Use TypedTopic for compile-time type checking across producer and consumer.

from typedkafka import KafkaProducer, KafkaConsumer
from typedkafka.topics import json_topic, string_topic

# Define typed topics once, use everywhere
events = json_topic("user-events")     # TypedTopic[Any]
logs = string_topic("application-logs") # TypedTopic[str]

# Producer — IDE catches type mismatches
producer = KafkaProducer({"bootstrap.servers": "localhost:9092"})
producer.send_typed(events, {"user_id": 123, "action": "click"})
producer.send_typed(logs, "Application started")
# producer.send_typed(logs, {"wrong": "type"})  # IDE error: dict is not str
producer.flush()

# Consumer — decode with type information
consumer = KafkaConsumer({
    "bootstrap.servers": "localhost:9092",
    "group.id": "my-group",
})
consumer.subscribe(["user-events", "application-logs"])

for msg in consumer:
    if msg.topic == "user-events":
        data = msg.decode(events)  # typed as Any
        print(data["user_id"])
    elif msg.topic == "application-logs":
        text = msg.decode(logs)    # typed as str
        print(text.upper())

Structured Logging

Add structured logging to Kafka operations.

import logging
from typedkafka import KafkaProducer, KafkaConsumer
from typedkafka.logging import KafkaLogger, LogContext

logging.basicConfig(
    level=logging.INFO,
    format="%(asctime)s %(levelname)s %(name)s - %(message)s",
)

kafka_logger = KafkaLogger(
    logging.getLogger("kafka"),
    default_context=LogContext(client_id="my-service"),
)

producer = KafkaProducer(
    {"bootstrap.servers": "localhost:9092"},
    logger=kafka_logger,
)

# Sends, transactions, and errors are logged automatically
producer.send("events", b"message")
# Output: INFO kafka - send topic=events client_id=my-service

Consumer Lag Monitoring

Track consumer metrics and statistics.

from typedkafka import KafkaConsumer
from typedkafka.metrics import KafkaStats

def on_stats(stats: KafkaStats):
    """Called every statistics.interval.ms."""
    for topic, data in stats.raw.get("topics", {}).items():
        for pid, pdata in data.get("partitions", {}).items():
            lag = pdata.get("consumer_lag", -1)
            if lag > 10000:
                print(f"High lag on {topic}[{pid}]: {lag}")

consumer = KafkaConsumer(
    {
        "bootstrap.servers": "localhost:9092",
        "group.id": "my-group",
        "statistics.interval.ms": 5000,
    },
    on_stats=on_stats,
)
consumer.subscribe(["events"])

for msg in consumer:
    process(msg)
    consumer.commit(msg)
    # Check runtime metrics
    print(f"Received: {consumer.metrics.messages_received}")

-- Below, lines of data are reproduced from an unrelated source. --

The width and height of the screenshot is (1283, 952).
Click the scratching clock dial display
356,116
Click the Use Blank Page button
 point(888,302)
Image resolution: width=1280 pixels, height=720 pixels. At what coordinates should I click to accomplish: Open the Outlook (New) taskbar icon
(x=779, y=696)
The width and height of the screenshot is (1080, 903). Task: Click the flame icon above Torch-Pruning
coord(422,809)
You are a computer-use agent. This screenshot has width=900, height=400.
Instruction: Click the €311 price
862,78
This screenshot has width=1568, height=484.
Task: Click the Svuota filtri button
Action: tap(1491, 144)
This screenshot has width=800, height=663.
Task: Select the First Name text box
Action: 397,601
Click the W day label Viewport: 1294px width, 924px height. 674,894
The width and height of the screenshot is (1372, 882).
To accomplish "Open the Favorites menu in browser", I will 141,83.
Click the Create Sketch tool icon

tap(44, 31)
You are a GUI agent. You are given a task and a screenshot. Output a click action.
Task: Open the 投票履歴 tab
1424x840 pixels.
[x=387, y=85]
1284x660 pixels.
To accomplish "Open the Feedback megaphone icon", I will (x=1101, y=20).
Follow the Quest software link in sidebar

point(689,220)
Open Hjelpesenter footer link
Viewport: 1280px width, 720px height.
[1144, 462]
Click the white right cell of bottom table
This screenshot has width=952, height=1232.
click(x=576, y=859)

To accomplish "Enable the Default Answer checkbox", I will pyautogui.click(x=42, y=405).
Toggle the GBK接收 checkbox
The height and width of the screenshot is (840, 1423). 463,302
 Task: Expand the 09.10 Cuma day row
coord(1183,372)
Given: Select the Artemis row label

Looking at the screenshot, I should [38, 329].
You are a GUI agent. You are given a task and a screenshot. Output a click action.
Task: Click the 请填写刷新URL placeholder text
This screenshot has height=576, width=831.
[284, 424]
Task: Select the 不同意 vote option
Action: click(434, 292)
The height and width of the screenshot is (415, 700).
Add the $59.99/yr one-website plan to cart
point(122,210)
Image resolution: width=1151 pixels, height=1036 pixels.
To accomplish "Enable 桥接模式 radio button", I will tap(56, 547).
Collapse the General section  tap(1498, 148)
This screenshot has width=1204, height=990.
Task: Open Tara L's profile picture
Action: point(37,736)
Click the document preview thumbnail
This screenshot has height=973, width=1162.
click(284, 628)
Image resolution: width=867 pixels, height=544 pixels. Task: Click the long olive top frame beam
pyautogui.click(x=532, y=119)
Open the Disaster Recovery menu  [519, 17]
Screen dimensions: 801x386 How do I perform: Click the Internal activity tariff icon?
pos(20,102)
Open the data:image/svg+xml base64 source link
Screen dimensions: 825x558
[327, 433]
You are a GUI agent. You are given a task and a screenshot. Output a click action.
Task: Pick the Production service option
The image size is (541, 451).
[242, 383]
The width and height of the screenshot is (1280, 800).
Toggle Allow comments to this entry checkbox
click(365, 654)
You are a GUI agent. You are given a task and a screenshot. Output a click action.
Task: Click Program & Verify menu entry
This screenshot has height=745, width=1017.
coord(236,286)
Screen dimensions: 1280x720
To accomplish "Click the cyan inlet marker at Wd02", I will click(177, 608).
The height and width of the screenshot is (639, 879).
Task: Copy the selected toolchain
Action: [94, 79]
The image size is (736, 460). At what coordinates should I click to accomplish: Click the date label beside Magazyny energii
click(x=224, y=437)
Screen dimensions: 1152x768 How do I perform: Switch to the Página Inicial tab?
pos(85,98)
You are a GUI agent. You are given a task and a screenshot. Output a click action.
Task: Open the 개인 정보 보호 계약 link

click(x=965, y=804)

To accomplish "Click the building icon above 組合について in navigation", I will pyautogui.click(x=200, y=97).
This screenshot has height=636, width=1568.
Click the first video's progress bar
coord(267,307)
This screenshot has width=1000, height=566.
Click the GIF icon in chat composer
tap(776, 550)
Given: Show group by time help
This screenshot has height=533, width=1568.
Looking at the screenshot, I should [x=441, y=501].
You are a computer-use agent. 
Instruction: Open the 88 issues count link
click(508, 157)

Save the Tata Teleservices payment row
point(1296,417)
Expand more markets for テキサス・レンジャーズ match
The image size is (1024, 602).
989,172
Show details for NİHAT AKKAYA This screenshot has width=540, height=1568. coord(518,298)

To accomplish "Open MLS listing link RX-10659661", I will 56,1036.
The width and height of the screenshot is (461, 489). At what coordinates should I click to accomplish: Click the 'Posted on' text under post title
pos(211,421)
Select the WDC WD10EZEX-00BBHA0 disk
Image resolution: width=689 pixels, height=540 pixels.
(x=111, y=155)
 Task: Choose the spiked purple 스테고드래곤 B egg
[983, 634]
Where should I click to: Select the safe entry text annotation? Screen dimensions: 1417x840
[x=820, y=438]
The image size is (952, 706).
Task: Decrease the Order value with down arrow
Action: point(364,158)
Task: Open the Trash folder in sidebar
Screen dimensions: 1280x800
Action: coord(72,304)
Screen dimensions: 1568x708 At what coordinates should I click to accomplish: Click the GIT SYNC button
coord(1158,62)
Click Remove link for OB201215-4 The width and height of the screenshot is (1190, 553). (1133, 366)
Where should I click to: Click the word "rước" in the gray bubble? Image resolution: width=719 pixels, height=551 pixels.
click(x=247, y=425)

Dead Letter Queue with Retry

Combine retry logic with a dead letter queue for robust message processing.

from typedkafka import KafkaProducer, KafkaConsumer
from typedkafka.dlq import DeadLetterQueue, process_with_dlq
from typedkafka.retry import retry, RetryPolicy

dlq_producer = KafkaProducer({"bootstrap.servers": "localhost:9092"})
dlq = DeadLetterQueue(dlq_producer)

consumer = KafkaConsumer({
    "bootstrap.servers": "localhost:9092",
    "group.id": "my-group",
    "enable.auto.commit": False,
})
consumer.subscribe(["orders"])

policy = RetryPolicy(max_attempts=3, initial_delay=1.0, max_delay=10.0)

@retry(policy)
def handle(msg):
    data = msg.value_as_json()
    save_to_database(data)

for msg in consumer:
    success = process_with_dlq(msg, handle, dlq)
    consumer.commit(msg)

print(f"Sent {dlq.send_count} messages to DLQ")

Tips

  • Transactions add overhead — batch multiple operations in a single transaction.
  • Use DLQ for poison messages — don't let one bad message block the pipeline.
  • Monitor consumer lag — enable statistics.interval.ms in production.
  • Type your topicsTypedTopic catches serialization bugs at development time.
  • Log selectivelyKafkaLogger is a no-op when logger=None, so you can toggle it per environment.